## Description of the task
Reproduce, word for word, the part of the garage workshop text that runs from "My gentleman associate" up to and including "More mentally healthy.".

[Extract to read — start]

At the Casa Di Swears, we have a detached garage that has never, in 8 years, had a car in it. That’s because it’s not a garage, it’s a garage-sized workshop. But it’s also the home of the snow-blower, the generator, the lawn mower, 3 bikes, the crossbow target cube… many, many things that are not conducive to a functioning workshop.
My gentleman associate is a maker. He turns bowls. He makes beautiful pieces of furniture. He makes gorgeous curls of wood with his planes and what’s left behind is so, so lovely. He is a handcrafter. A woodworker. A maker. And because he has to unpack the garage in order to go out and coax something wonderful out of a blank of wood, he doesn’t do it. If he could use his craft as a balm for days full of suck, he would feel more stable. More calm. More mentally healthy.
Alas, he doesn’t have the strength of spirit to haul everything out into the driveway to unbury his lathe. So he doesn’t even try. My bike is in there. But I can’t get it out because it’s buried behind the table saw and 2 snow shovels and 3 yard waste bags. So I don’t even try. There’s a canoe out in my yard. Child has sanded it and prepped it for fiberglass repairs and Kevlar wrapping. It maybe should have gone into the garage for the last few winters. But no, we didn’t even try.

[Extract to read — finish]
[Dataset extract — start]

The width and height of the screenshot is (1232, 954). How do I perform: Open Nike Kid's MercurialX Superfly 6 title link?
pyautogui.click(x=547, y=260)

[Dataset extract — finish]

## Exercise output
My gentleman associate is a maker. He turns bowls. He makes beautiful pieces of furniture. He makes gorgeous curls of wood with his planes and what’s left behind is so, so lovely. He is a handcrafter. A woodworker. A maker. And because he has to unpack the garage in order to go out and coax something wonderful out of a blank of wood, he doesn’t do it. If he could use his craft as a balm for days full of suck, he would feel more stable. More calm. More mentally healthy.